==== Data for this task ====

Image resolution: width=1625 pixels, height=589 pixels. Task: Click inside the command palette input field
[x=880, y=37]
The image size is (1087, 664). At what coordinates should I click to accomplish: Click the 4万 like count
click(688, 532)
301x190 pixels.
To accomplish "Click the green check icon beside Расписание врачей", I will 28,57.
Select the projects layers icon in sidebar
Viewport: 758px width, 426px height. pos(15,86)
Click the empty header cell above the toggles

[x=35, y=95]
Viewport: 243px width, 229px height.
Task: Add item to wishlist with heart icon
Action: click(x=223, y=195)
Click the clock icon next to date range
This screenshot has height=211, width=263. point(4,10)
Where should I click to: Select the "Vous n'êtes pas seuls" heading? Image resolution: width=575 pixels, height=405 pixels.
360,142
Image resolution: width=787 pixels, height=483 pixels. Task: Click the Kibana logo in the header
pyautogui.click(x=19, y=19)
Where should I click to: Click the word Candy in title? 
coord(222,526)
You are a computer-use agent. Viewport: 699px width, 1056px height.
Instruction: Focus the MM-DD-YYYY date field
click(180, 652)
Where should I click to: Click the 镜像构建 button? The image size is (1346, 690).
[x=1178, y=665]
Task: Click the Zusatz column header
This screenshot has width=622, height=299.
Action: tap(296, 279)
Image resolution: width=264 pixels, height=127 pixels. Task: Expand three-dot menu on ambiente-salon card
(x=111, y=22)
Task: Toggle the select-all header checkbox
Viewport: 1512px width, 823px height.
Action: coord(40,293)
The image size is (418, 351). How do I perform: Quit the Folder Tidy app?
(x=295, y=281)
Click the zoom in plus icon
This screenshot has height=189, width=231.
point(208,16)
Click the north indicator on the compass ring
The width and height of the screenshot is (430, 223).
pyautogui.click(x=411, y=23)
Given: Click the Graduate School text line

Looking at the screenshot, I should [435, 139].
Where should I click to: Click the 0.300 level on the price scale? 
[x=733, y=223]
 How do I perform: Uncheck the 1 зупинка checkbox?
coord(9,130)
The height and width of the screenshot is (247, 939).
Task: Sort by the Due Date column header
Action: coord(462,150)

====

-- What to work on --
Make an exact transcription of all the records.

-- Output for this task --
Image resolution: width=1625 pixels, height=589 pixels. Task: Click inside the command palette input field
[x=880, y=37]
The image size is (1087, 664). At what coordinates should I click to accomplish: Click the 4万 like count
click(688, 532)
301x190 pixels.
To accomplish "Click the green check icon beside Расписание врачей", I will 28,57.
Select the projects layers icon in sidebar
Viewport: 758px width, 426px height. pos(15,86)
Click the empty header cell above the toggles

[x=35, y=95]
Viewport: 243px width, 229px height.
Task: Add item to wishlist with heart icon
Action: click(x=223, y=195)
Click the clock icon next to date range
This screenshot has height=211, width=263. point(4,10)
Where should I click to: Select the "Vous n'êtes pas seuls" heading? Image resolution: width=575 pixels, height=405 pixels.
360,142
Image resolution: width=787 pixels, height=483 pixels. Task: Click the Kibana logo in the header
pyautogui.click(x=19, y=19)
Where should I click to: Click the word Candy in title? 
coord(222,526)
You are a computer-use agent. Viewport: 699px width, 1056px height.
Instruction: Focus the MM-DD-YYYY date field
click(180, 652)
Where should I click to: Click the 镜像构建 button? The image size is (1346, 690).
[x=1178, y=665]
Task: Click the Zusatz column header
This screenshot has width=622, height=299.
Action: tap(296, 279)
Image resolution: width=264 pixels, height=127 pixels. Task: Expand three-dot menu on ambiente-salon card
(x=111, y=22)
Task: Toggle the select-all header checkbox
Viewport: 1512px width, 823px height.
Action: coord(40,293)
The image size is (418, 351). How do I perform: Quit the Folder Tidy app?
(x=295, y=281)
Click the zoom in plus icon
This screenshot has height=189, width=231.
point(208,16)
Click the north indicator on the compass ring
The width and height of the screenshot is (430, 223).
pyautogui.click(x=411, y=23)
Given: Click the Graduate School text line

Looking at the screenshot, I should [435, 139].
Where should I click to: Click the 0.300 level on the price scale? 
[x=733, y=223]
 How do I perform: Uncheck the 1 зупинка checkbox?
coord(9,130)
The height and width of the screenshot is (247, 939).
Task: Sort by the Due Date column header
Action: coord(462,150)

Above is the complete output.